Thursday, December 28, 2006

Your goose is cooked

Christmas is coming. The goose is getting fat.
Please put a penny in the old man's hat.

Another first. Always wanted to try a traditional goose for Christmas dinner.
We began with a wild goose chase. I called up Jungle Jim's on the Thursday before Christmas to make sure they had geese. "Sure, lots!" I was told. Well, put one aside anyway. "No need. I got a fresh shipment coming in tomorrow." And, of course, when we arrived on Saturday, we were told that they'd sold out of geese on Friday. After raging and gnashing of teeth (and a kind offer of six ducks to equal one goose, from the guy who sold me the veal breast, below), we returned laden with fish, but gooseless. While Dad and I put the fish away, Barbara kindly ran out to the local grocery store, where she'd priced geese before. And behold, it befell in those days, that the checkout guy hath said unto her, "$47.93 for a goose? That's ridiculous! Sell it to you for ten bucks." Truly a Christmas miracle.
Goose is just like duck, only more so. We followed Julia's method of steaming the goose in a closed roaster with just a cup of water for an hour, then pouring off the fat--six cups of fat. (It was very appropriate that the roaster in question - labelled "Savory" - was a legacy from our dear friend Bob, whose birthday was around Christmas, and who always loved such celebratory meals.) Made a sausage and sage dressing from the last of the duck bread (also appropriate). After stuffing the goose (with a lemon in the neck as a stopper to hold the stuffing in), we roasted it closed and bottoms up for an hour, over cut-up turnips, carrots (crudités from the festival of fish), and the last of the shallots, then bosom side up and open for another 30 minutes to crisp the skin.
The meat is all dark, dense, and despite the steaming, still covered in a layer of fat. The vedge had braised in the goose grease. A little Cumberland sauce (Thanks, John and Priscilla!) on the side. Delicious, but to be frank, there's really just not a lot of meat on a goose. One will just about do for four people, tops.
Had it with another bottle of Paradigm, a merlot (Thanks, JoDee and David), so it was a family feast.

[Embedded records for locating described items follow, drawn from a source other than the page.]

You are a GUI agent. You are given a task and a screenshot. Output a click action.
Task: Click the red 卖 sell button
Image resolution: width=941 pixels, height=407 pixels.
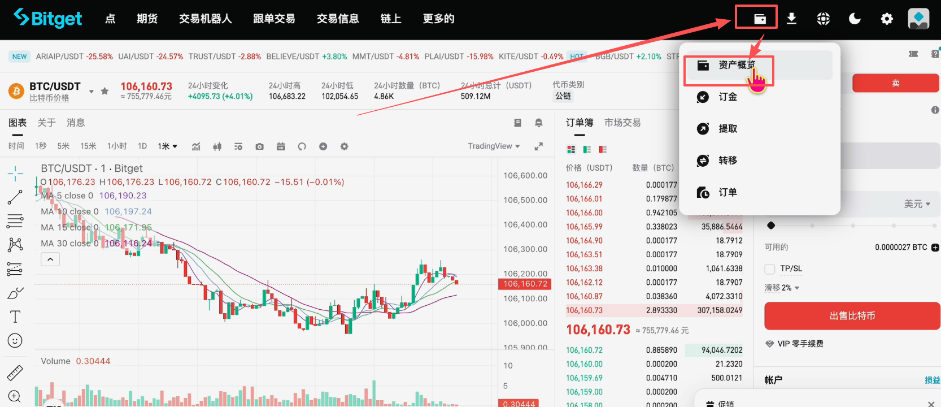coord(895,83)
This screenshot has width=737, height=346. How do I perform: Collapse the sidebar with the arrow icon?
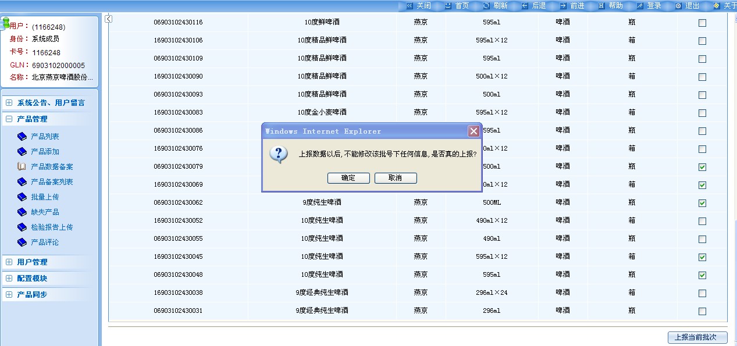coord(108,19)
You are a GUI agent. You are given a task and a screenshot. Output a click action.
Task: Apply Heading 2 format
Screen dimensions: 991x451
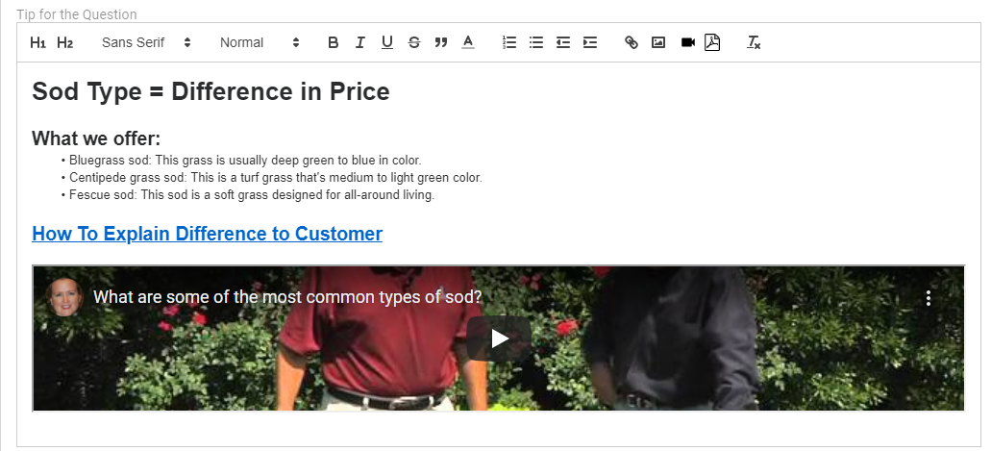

Post-game analysis. I think next time I do a goose, I'll cook it like a duck, i.e. break it down completely beforehand and cut off the breast meat. Roast the legs in a high oven and sauté the breast in thin slices. There's no meat in the wings except a thin strip between the ulna and the tibia. However, on Boxing Day, we simmered the carcass and rendered out 2 more cups of goose fat. It's easy to see why the fat was so prized: it's abundant, semi-liquid even when cold, and very pure. So now we've got lots of schmaltz and our stock for some time to come is going to be Goose Juice.

As Apicius said, "De goosibus non est disputandum": There's no denying, them geese is tasty.